> **Exercise data**:
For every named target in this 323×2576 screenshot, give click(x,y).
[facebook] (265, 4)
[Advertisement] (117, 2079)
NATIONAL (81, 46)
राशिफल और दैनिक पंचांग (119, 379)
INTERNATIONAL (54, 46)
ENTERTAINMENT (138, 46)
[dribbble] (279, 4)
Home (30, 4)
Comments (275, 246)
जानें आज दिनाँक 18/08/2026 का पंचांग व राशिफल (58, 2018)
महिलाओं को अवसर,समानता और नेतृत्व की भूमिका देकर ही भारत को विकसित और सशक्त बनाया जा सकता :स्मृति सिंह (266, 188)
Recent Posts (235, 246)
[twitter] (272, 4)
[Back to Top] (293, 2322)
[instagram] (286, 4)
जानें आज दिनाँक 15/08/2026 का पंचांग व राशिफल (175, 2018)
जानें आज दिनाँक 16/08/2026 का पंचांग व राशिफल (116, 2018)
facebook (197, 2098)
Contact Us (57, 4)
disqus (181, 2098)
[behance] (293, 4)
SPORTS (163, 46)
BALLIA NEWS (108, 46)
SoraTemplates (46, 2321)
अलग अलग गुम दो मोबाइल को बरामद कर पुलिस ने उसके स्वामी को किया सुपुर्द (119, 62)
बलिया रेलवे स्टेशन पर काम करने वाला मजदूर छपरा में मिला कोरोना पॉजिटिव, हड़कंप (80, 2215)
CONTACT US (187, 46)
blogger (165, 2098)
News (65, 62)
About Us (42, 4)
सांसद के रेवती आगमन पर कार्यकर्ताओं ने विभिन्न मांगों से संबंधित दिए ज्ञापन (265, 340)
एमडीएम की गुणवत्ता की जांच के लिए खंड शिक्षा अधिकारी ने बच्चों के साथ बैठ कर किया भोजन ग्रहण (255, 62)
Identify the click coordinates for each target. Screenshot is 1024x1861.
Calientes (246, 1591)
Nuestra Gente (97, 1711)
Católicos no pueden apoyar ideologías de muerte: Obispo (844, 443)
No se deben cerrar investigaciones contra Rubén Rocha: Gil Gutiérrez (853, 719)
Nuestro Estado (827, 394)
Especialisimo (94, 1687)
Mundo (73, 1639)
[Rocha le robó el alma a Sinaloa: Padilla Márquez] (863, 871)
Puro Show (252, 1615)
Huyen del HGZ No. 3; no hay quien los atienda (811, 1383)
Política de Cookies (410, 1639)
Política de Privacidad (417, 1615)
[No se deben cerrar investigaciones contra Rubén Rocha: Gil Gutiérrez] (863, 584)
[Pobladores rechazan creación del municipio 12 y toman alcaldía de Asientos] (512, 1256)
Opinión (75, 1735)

==

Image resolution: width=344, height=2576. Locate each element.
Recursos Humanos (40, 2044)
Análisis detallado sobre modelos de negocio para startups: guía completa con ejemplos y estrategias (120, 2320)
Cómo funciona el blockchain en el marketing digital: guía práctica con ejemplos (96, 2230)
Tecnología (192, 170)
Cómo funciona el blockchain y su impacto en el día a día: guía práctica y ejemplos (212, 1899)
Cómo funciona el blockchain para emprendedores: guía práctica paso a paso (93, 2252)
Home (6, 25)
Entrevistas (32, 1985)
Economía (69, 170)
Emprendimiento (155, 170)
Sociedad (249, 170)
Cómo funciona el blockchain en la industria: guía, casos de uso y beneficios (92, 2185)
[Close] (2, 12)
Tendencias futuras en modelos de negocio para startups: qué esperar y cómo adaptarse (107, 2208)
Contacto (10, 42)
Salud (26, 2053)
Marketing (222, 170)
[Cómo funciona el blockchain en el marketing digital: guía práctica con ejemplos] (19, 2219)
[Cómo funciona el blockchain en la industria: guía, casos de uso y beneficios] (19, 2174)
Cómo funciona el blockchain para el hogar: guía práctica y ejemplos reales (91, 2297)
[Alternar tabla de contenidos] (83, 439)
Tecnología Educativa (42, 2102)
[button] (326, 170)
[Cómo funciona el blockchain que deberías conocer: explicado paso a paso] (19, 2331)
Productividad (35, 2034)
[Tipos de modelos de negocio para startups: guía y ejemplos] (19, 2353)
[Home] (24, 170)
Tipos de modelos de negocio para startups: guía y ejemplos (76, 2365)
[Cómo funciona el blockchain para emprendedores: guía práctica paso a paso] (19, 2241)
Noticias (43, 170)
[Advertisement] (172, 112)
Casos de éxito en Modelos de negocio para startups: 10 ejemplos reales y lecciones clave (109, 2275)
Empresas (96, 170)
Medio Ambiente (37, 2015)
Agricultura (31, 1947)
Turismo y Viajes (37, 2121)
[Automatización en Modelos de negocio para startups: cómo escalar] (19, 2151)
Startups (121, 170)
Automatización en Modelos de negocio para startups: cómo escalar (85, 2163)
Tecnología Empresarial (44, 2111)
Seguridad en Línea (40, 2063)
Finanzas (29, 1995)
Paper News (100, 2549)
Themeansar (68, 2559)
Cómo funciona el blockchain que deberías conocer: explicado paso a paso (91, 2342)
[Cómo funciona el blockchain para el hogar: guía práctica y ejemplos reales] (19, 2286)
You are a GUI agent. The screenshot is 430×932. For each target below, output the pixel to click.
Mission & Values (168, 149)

---

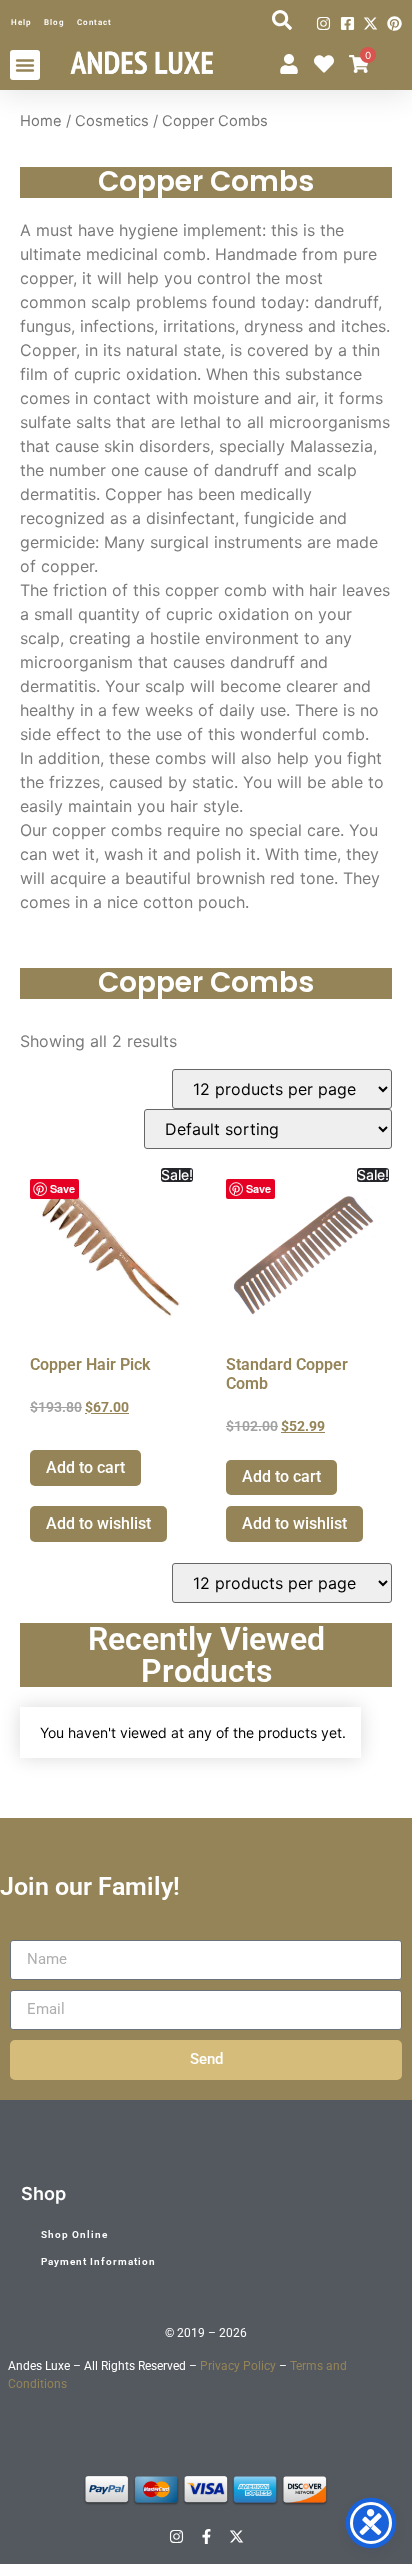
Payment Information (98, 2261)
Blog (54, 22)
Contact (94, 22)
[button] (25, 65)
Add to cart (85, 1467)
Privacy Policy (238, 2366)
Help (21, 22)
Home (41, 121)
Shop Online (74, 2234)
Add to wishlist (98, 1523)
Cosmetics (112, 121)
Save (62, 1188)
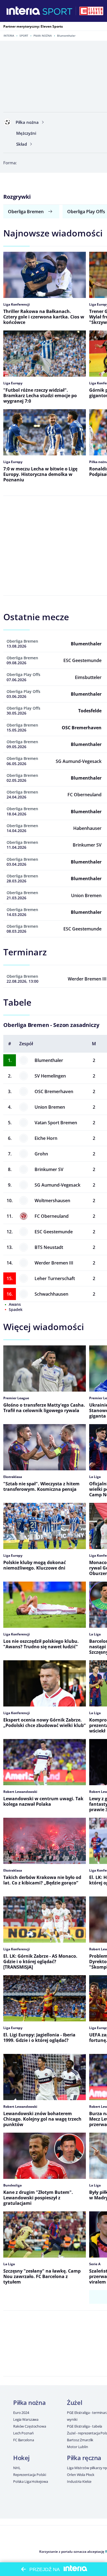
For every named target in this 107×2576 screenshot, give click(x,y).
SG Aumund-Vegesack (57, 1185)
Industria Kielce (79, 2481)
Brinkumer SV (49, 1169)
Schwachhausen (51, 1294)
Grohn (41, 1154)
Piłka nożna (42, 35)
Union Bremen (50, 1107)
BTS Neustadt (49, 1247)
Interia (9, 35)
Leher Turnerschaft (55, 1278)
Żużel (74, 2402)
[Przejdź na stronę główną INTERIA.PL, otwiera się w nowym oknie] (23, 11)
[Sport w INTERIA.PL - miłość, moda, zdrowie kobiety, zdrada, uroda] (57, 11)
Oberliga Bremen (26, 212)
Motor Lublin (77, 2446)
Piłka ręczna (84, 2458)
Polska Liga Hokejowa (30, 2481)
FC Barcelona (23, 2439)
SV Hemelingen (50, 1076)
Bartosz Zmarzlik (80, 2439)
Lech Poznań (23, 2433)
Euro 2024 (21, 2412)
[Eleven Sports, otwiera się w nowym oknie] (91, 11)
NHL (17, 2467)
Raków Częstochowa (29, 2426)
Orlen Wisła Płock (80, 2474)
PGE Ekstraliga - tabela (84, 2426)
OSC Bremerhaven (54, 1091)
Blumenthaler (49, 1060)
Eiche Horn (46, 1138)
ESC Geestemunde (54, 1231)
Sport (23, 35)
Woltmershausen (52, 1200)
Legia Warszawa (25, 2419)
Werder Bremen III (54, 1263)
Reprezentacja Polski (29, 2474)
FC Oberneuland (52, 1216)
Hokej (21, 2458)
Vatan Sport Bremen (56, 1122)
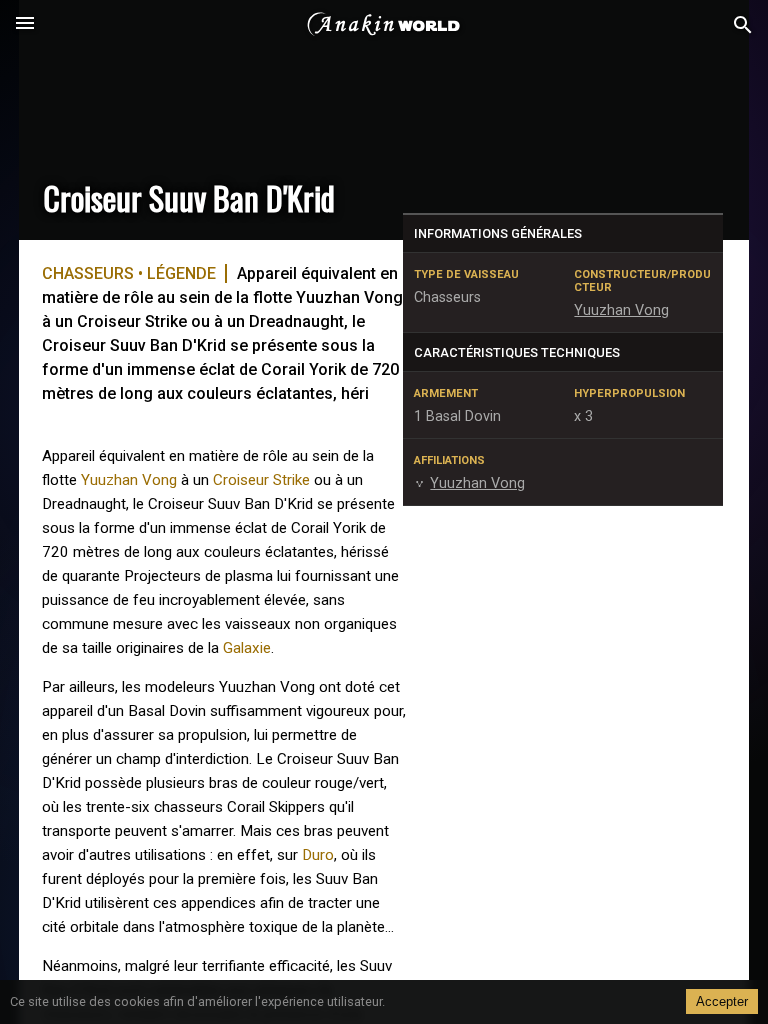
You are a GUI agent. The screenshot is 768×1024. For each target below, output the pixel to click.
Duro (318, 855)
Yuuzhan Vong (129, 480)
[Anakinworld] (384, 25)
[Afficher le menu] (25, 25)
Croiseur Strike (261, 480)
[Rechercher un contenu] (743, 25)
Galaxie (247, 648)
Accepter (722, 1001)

> **What you have to do**:
Read the entries and pick out all lines that include the word "below".

> **Task response**:
You are a GUI agent. The screenshot is 430×932. For each target below, output the pixel to click.
You are a GUI agent. The screenshot is 768×1024. For each target below, output the pixel to click.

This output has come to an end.